🤖 AI Summary
This work addresses the semantic ambiguity and missing constraint issues in Text-to-SQL systems when handling complex queries, which often stem from insufficient contextual understanding. To tackle these challenges, the paper proposes PV-SQL, a novel framework that integrates active database probing with rule-driven verification. The Probe component iteratively generates exploratory queries to dynamically retrieve database records, thereby clarifying value formats, column semantics, and inter-table relationships.
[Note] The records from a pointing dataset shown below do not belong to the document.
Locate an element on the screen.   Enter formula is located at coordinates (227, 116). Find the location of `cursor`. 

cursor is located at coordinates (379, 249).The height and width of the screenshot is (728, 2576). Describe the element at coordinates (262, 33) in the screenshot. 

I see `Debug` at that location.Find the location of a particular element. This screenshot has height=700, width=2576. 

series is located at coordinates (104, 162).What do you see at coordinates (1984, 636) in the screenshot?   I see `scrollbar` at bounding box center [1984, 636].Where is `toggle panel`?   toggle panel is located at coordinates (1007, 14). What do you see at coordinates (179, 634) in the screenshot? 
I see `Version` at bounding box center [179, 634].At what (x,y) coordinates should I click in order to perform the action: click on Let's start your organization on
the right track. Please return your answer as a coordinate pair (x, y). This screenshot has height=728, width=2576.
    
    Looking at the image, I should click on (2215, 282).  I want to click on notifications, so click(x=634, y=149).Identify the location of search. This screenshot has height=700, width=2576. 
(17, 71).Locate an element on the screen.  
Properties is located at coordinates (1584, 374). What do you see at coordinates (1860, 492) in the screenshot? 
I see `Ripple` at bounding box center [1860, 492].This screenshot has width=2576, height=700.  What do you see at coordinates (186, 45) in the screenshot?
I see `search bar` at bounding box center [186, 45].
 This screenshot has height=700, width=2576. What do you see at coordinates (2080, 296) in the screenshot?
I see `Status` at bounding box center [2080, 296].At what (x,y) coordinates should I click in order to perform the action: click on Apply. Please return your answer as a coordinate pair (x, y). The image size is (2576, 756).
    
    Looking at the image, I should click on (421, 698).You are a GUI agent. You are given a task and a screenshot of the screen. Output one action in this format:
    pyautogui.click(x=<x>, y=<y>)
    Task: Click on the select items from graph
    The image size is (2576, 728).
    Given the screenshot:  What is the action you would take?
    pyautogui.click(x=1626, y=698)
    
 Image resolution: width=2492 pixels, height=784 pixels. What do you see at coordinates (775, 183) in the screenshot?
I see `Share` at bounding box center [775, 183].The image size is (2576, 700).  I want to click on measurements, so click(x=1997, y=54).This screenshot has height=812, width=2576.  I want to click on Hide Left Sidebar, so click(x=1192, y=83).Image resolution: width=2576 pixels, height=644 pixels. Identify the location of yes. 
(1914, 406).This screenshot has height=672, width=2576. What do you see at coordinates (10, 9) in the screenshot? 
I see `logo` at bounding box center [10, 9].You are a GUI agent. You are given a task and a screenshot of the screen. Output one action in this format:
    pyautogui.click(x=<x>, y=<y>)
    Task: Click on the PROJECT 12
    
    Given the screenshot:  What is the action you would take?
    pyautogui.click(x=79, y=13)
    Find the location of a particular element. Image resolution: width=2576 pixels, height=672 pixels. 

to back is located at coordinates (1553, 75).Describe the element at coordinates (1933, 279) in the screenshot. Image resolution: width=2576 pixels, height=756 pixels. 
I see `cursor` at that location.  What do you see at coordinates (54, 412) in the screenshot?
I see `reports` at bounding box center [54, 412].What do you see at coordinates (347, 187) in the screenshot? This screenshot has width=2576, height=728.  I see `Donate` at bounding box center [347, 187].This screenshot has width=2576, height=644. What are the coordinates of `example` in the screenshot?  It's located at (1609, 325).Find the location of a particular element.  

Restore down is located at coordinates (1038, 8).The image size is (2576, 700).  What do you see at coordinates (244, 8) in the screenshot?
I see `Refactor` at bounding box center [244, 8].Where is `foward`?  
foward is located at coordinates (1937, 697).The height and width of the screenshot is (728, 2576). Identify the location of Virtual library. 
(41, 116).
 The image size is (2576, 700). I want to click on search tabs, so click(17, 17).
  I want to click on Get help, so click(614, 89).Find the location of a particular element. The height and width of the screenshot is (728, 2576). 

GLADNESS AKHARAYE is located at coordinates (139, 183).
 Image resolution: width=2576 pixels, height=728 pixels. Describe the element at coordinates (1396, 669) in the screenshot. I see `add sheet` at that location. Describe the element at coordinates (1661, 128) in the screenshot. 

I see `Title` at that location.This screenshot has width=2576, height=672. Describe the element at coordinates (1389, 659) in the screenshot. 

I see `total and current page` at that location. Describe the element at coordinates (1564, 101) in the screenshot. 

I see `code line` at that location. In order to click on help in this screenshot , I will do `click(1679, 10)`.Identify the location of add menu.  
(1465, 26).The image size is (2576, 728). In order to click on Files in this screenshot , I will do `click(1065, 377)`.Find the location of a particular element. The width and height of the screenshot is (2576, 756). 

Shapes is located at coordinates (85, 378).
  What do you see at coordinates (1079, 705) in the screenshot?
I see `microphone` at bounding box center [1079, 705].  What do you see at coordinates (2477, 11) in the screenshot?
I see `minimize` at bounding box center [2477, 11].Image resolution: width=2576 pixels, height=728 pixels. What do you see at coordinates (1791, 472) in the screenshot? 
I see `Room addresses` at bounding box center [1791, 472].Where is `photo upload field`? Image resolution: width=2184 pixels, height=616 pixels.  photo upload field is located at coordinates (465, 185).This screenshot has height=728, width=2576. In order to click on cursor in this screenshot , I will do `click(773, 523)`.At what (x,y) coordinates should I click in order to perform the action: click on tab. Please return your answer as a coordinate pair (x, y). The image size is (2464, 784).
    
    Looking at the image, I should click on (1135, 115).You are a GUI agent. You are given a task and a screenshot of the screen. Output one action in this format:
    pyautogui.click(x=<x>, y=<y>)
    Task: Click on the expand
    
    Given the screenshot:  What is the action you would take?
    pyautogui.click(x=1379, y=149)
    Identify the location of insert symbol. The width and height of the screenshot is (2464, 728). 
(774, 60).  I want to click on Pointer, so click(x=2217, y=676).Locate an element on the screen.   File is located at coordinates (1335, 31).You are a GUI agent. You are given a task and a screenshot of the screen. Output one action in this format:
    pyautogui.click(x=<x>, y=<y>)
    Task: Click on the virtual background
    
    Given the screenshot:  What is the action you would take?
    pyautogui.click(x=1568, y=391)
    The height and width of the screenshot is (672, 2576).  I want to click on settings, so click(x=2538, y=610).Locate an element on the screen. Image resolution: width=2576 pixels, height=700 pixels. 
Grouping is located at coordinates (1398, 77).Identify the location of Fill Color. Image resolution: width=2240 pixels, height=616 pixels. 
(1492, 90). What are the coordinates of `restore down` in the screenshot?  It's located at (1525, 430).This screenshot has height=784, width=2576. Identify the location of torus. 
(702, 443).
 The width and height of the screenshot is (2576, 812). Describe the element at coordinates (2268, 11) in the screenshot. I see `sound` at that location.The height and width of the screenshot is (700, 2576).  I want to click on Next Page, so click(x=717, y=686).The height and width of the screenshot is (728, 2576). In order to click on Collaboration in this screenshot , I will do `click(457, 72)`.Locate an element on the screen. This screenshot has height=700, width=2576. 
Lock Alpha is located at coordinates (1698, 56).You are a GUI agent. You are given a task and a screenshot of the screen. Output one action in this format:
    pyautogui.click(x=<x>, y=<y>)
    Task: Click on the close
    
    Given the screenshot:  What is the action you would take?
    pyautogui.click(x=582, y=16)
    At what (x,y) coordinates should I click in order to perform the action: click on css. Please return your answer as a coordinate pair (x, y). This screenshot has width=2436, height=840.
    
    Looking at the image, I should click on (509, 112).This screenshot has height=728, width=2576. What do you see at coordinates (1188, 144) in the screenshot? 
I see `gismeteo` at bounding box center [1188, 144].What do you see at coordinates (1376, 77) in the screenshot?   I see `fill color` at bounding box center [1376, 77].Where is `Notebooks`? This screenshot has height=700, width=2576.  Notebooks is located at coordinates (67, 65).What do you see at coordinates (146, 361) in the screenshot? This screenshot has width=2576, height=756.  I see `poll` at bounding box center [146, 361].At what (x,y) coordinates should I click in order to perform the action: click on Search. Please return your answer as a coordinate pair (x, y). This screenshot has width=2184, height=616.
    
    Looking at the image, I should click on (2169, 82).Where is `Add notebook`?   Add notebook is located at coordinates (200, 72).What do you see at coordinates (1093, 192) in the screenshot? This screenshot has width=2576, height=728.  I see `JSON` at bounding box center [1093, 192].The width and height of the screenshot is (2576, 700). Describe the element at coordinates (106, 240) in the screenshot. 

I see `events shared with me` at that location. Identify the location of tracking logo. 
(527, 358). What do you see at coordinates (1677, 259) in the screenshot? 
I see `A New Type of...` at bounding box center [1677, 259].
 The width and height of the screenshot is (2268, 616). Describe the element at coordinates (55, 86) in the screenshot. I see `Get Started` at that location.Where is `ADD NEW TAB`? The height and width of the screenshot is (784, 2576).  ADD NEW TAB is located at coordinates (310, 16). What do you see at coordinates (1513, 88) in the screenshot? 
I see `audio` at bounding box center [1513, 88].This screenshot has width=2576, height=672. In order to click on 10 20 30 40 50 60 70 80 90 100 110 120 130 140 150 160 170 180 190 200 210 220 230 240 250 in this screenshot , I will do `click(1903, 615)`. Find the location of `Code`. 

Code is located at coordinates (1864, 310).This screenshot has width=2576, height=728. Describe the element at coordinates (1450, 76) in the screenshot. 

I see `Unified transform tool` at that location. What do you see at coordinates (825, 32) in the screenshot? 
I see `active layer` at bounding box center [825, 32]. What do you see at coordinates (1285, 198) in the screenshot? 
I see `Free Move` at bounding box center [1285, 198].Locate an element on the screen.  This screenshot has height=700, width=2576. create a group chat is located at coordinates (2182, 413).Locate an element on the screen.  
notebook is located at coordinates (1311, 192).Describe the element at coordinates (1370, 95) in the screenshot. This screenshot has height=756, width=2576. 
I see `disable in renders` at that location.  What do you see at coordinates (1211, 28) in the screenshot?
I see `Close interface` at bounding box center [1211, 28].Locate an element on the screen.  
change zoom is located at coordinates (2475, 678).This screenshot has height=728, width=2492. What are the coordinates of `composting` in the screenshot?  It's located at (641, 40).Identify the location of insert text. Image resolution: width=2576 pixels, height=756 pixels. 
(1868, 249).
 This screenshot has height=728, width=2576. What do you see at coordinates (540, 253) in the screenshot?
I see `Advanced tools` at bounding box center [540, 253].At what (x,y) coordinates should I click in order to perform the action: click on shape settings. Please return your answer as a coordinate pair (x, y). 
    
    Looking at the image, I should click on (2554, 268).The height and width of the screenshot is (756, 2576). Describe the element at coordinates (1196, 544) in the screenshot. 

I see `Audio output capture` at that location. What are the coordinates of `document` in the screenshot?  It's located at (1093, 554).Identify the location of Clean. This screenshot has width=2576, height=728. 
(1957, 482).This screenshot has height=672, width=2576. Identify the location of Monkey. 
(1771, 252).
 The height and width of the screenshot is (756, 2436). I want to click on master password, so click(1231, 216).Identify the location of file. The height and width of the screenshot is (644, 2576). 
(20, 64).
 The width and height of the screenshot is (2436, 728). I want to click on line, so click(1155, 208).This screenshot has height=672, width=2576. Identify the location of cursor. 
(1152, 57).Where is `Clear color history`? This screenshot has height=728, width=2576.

Concurrently, the Verify component extracts verifiable conditions to construct an executable checklist, enabling iterative refinement of the generated SQL. Evaluated on the BIRD benchmark, PV-SQL improves execution accuracy by 5% and effective efficiency score by 20.8%, while substantially reducing the number of tokens required during inference.
📝 Abstract
Text-to-SQL systems often struggle with deep contextual understanding, particularly for complex queries with subtle requirements. We present PV-SQL, an agentic framework that addresses these failures through two complementary components: Probe and Verify. The Probe component iteratively generates probing queries to retrieve concrete records from the database, resolving ambiguities in value formats, column semantics, and inter-table relationships to build richer contextual understanding. The Verify component employs a rule-based method to extract verifiable conditions and construct an executable checklist, enabling iterative SQL refinement that effectively reduces missing constraints. Experiments on the BIRD benchmarks show that PV-SQL outperforms the best text-to-SQL baseline by 5% in execution accuracy and 20.8% in valid efficiency score while consuming fewer tokens.